The lines to copy from the listing below are those that contain the string "agences".

☆ ☆ ☆ ☆ ☆

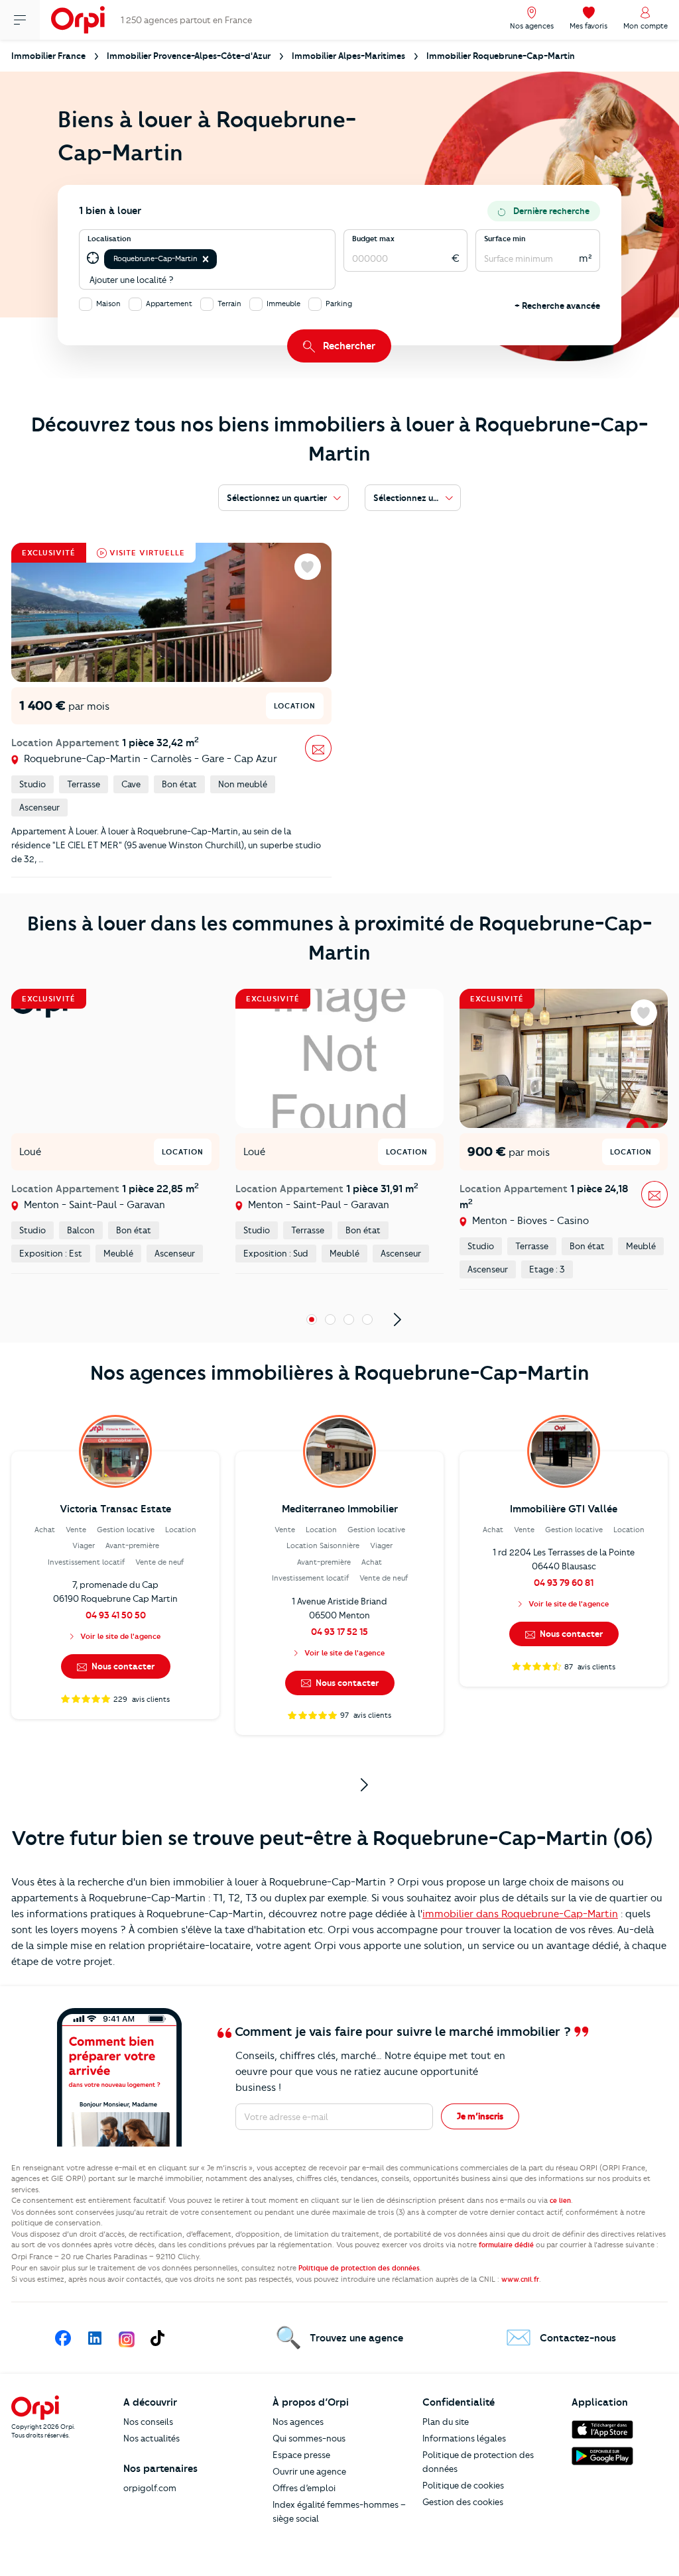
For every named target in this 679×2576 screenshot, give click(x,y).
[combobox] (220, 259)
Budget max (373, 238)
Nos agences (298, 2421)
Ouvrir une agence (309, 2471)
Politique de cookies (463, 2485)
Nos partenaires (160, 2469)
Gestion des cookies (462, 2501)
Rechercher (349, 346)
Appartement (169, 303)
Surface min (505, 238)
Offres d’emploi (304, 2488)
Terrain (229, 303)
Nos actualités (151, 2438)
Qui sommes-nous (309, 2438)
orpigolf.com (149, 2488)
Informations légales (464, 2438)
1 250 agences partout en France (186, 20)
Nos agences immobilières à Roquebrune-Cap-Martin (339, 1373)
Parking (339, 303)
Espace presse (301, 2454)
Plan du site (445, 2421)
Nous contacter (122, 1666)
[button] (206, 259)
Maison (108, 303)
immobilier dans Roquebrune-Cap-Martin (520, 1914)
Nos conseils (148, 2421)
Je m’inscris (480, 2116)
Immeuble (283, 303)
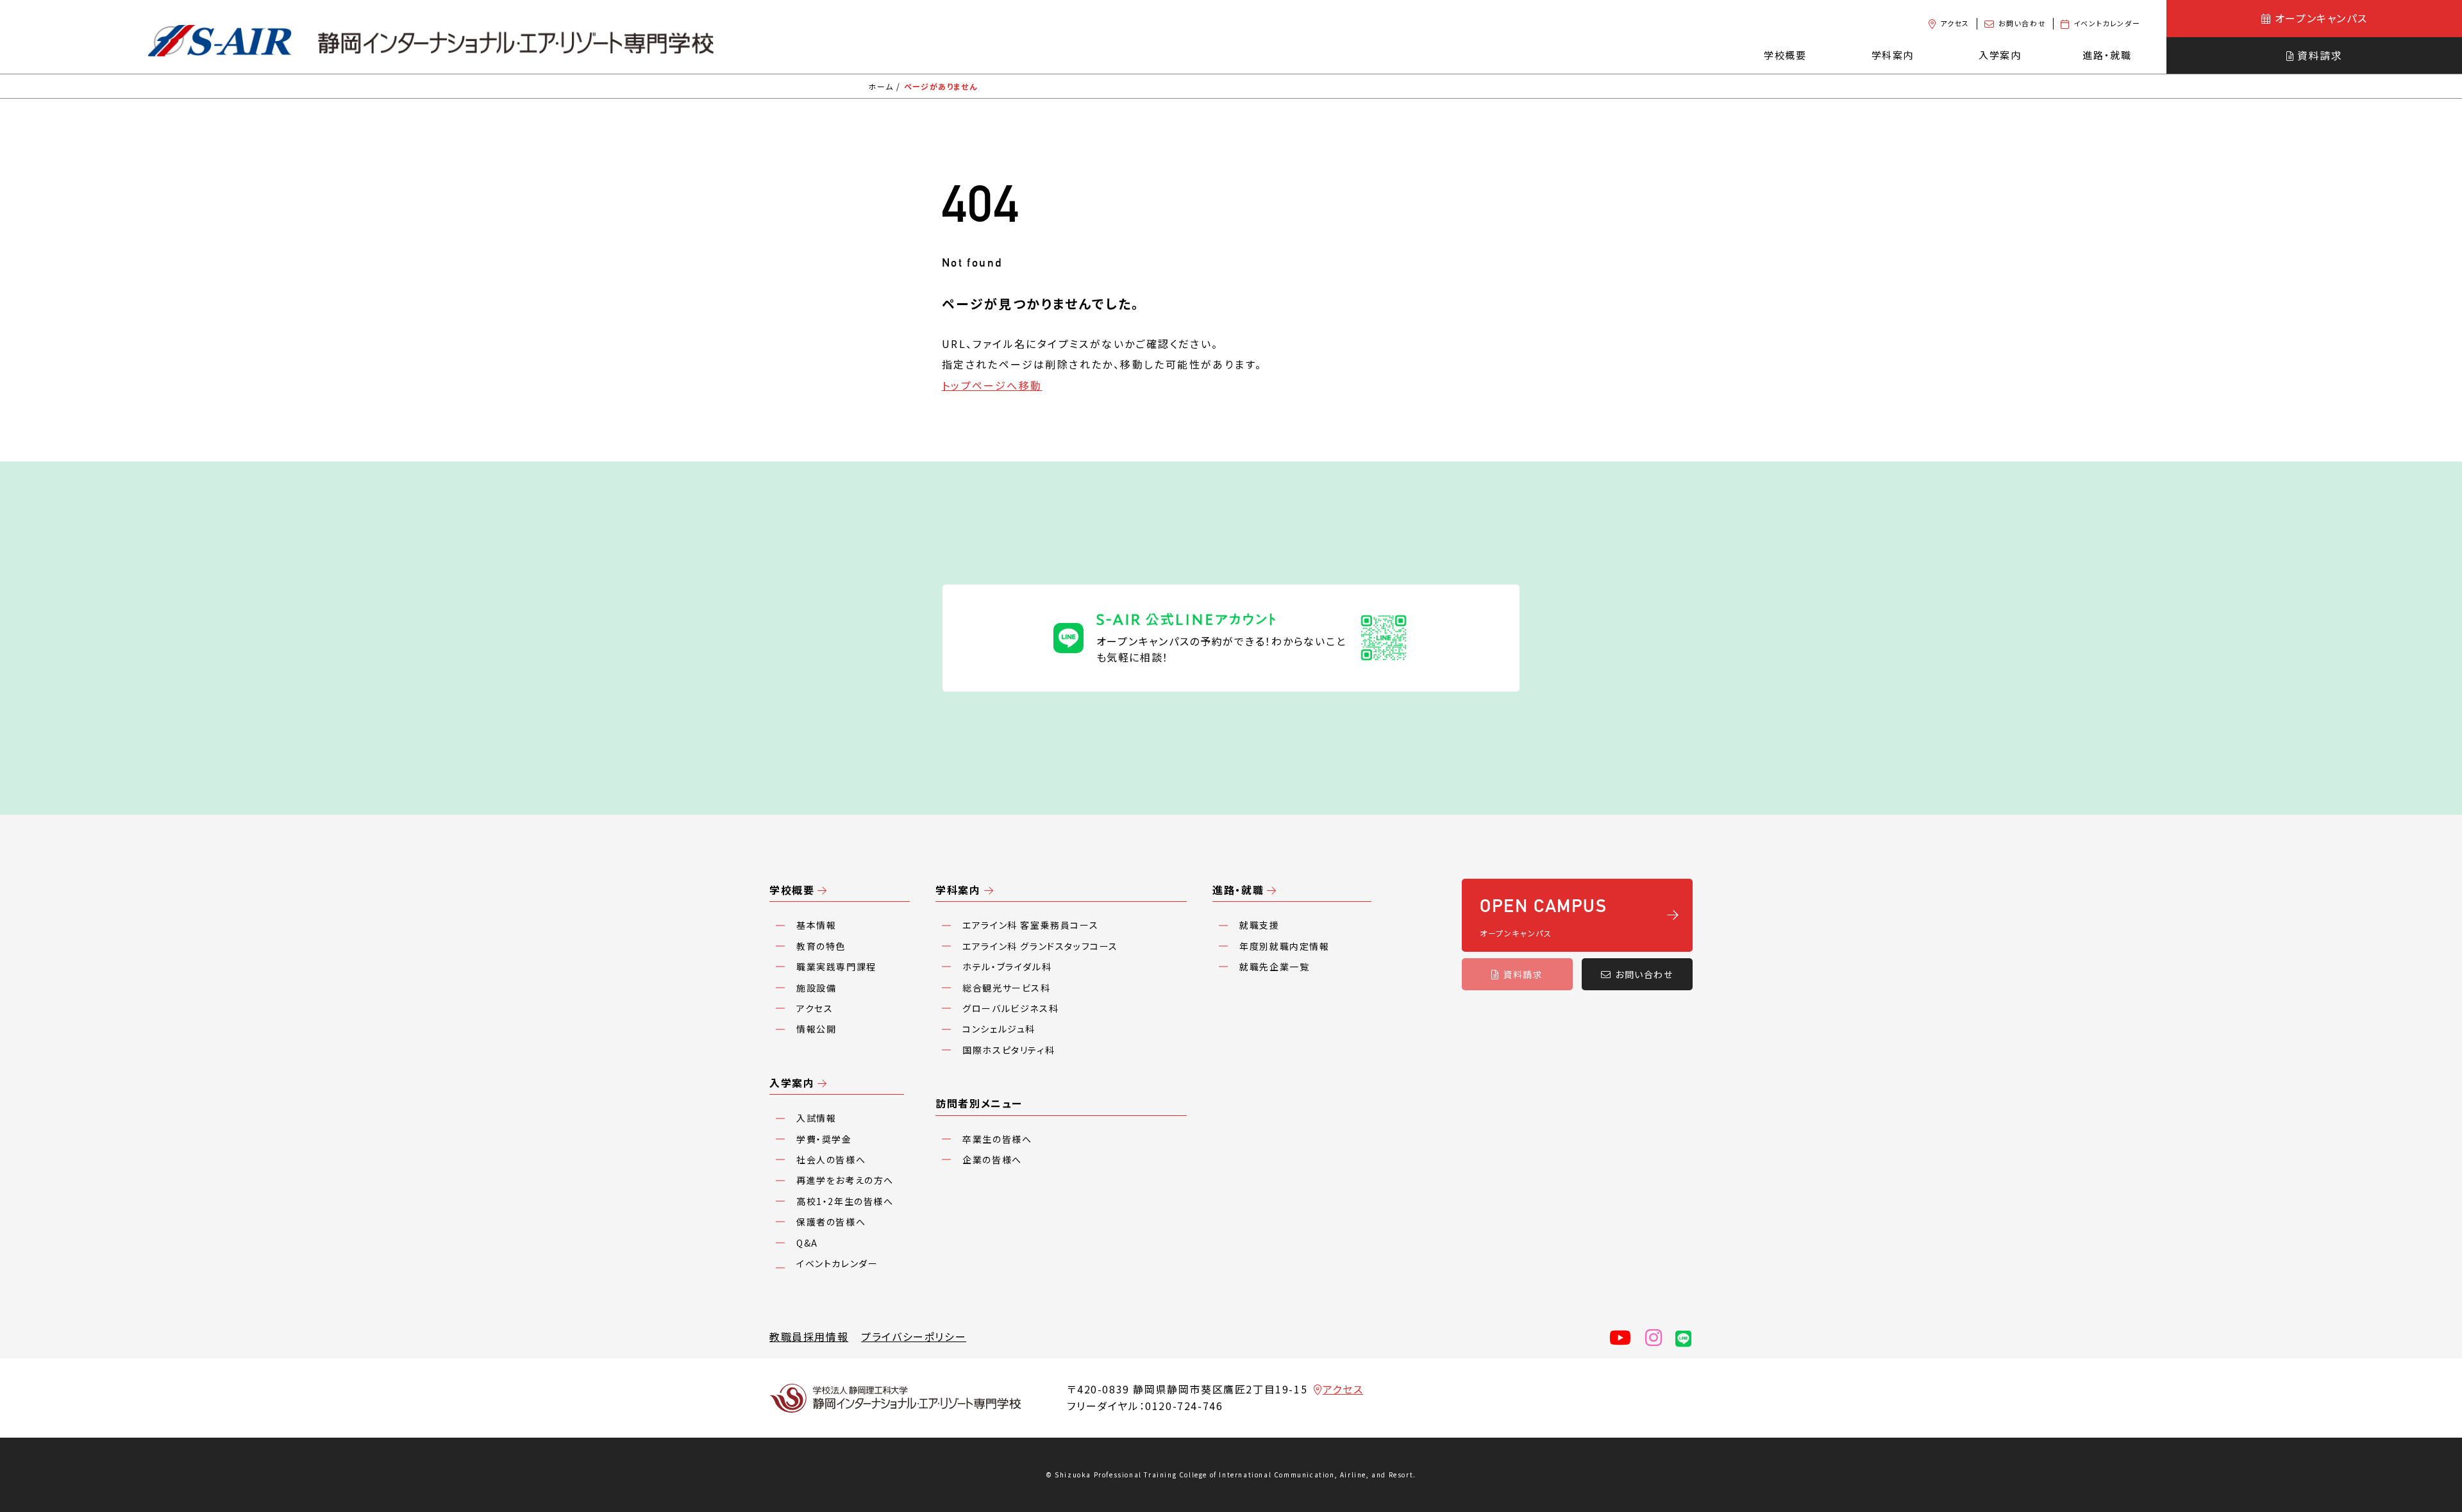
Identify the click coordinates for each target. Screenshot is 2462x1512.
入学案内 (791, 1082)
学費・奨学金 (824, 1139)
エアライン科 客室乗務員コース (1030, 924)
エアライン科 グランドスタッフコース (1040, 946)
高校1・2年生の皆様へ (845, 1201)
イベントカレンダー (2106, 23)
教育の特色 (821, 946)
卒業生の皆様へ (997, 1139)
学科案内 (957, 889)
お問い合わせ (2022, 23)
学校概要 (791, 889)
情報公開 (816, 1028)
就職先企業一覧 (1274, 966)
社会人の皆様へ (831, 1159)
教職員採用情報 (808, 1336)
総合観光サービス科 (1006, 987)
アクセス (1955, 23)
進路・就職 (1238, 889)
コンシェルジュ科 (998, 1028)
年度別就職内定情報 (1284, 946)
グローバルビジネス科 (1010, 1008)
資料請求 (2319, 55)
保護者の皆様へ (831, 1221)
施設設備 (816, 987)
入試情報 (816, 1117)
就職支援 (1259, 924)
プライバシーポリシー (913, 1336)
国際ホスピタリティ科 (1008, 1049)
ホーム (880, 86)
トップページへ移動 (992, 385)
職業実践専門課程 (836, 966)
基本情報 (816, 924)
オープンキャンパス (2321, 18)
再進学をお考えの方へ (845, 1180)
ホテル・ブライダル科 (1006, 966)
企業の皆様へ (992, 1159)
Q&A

☆ ☆ ☆ ☆ ☆

*Finished exercise*:
Nos agences (298, 2421)
1 250 agences partout en France (186, 20)
Nos agences immobilières à Roquebrune-Cap-Martin (339, 1373)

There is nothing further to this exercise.